In any case, my system does not have low_power_idle_system_residency_us in sysfs, so I suspect that indicates it does not support S0ix.

Really not sure how any end users are supposed to decipher all of this. At least some confirmation from the experts that we've come to the right conclusion would be nice.
Comment 9 Rajneesh Bhardwaj 2018-07-18 14:34:38 UTC
Can you provide the output of /sys/kernel/debug/telemetry/soc_states ?

Which idle driver are they using on APL and GLK? intel_idle ?
Comment 10 Matt Turner 2018-07-21 20:30:08 UTC
I've built my kernel with CONFIG_INTEL_TELEMETRY, INTEL_PMC_IPC, INTEL_PUNIT_IPC, DEBUG_FS, etc, but I do not have /sys/kernel/debug/telemetry/

I am using intel_idle:

# cat /sys/devices/system/cpu/cpuidle/current_driver 
intel_idle
Comment 11 Len Brown 2018-08-14 14:49:53 UTC
Moving to Product "Power Management" so we will see this...

The turbostat output shows the OS is requesting C10 most of the time, but never getting deeper than Core C6 (and thus, Package C6).

The response from the vendor says that the system should be able to get into C7 and PC7.  I recommend you follow their advice on ASPM to achieve that state.

Also, just for grins, to see what Windows would get, boot in ACPI mode via  "intel_idle.max_cstate=0".  When you do so, please use the latest turbostat from the kernel tree.

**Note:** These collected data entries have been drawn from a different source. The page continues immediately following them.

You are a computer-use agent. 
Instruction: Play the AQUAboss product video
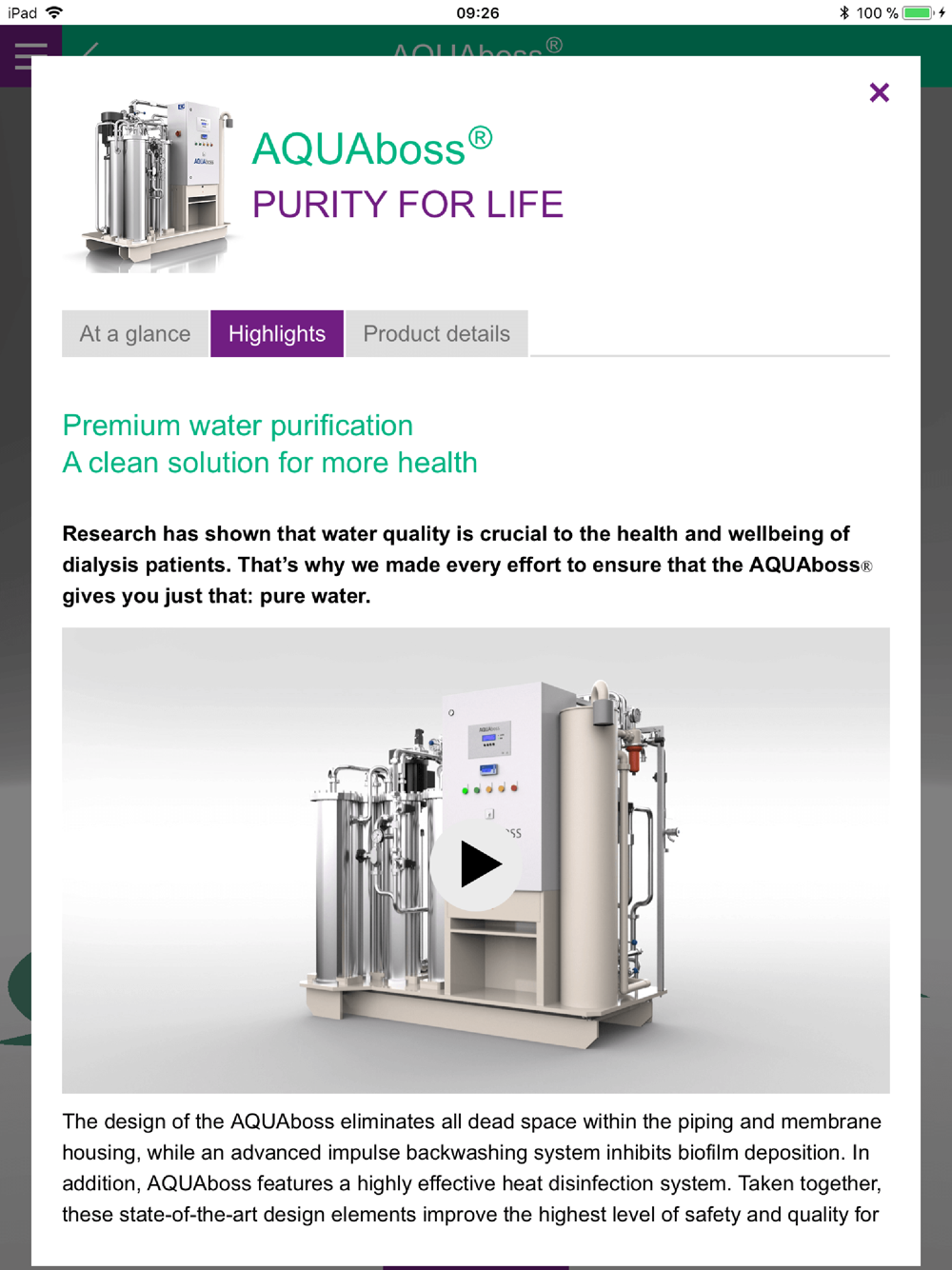[475, 863]
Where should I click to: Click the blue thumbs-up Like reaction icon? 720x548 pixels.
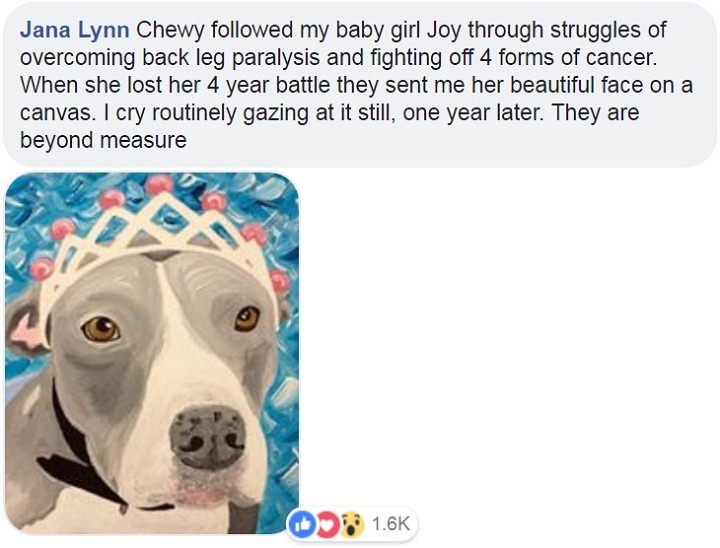pyautogui.click(x=302, y=525)
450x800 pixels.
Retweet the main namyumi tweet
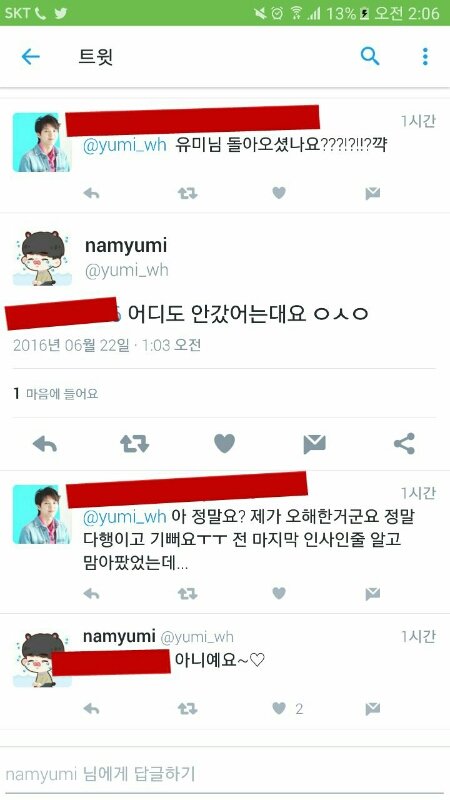(135, 444)
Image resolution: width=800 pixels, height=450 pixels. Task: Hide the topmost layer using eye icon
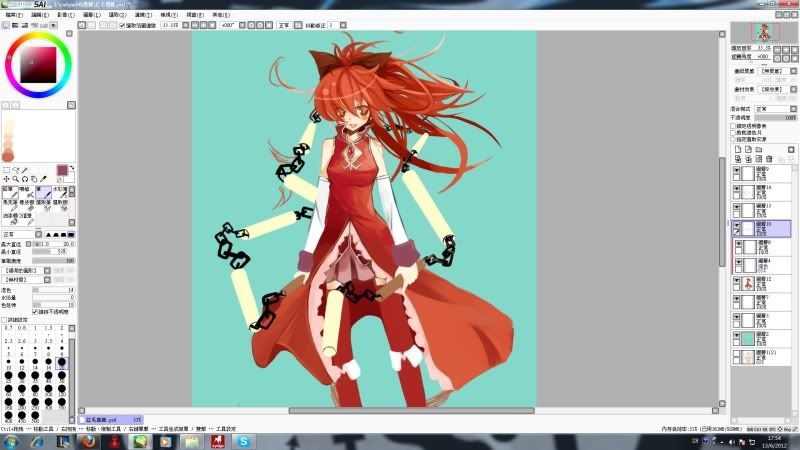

sudo turbostat -o ts.out sleep 10
Comment 12 Len Brown 2018-08-15 03:14:39 UTC
Re: comment #11

I meant to type SATA ALPM (not PCI ASPM)
Please enable SATA ALPM and run latest turbostat to show you can get into PC7,
the deepest state the OEM claims to support on this platform.

# echo min_power > /sys/class/scsi_host/*/link_power_management_policy

or some such should be able to do it at run-time.

Re: comment #8

yes, PC10 is required to reach S0ix.
But sounds like the OEM supports only to PC7.

Further, dmesg in comment #1 shows "ACPI: (supports S0 S3 S5)",
so the BIOS claims to support S3, and that may be the default suspend state.

You can tell by running the upstream kernel and looking at
/sys/power/mem_sleep.  For an S0ix box, it will default to "s2idle",
and for an S3 box, it will be set to "deep".

Re: Original Description

I agree, the BIOS SETUP impact on MSR 0xE2
does not seem to match the table 2-12 in the SDM.
Further turbostat.c doesn't match either:

int bxt_pkg_cstate_limits[16] = {PCL__0, PCL__2, PCLUNL, PCLRSV, PCLRSV, PCLRSV, PCLRSV, PCLRSV, PCLRSV, PCLRSV, PCLRSV, PCLRSV, PCLRSV, PCLRSV, PCLRSV, PCLRSV};
Comment 13 Len Brown 2018-08-15 04:14:31 UTC
Re: Original Description

The SDM matches the APL EDS for the Package C-state limits, which are in bits 3:0.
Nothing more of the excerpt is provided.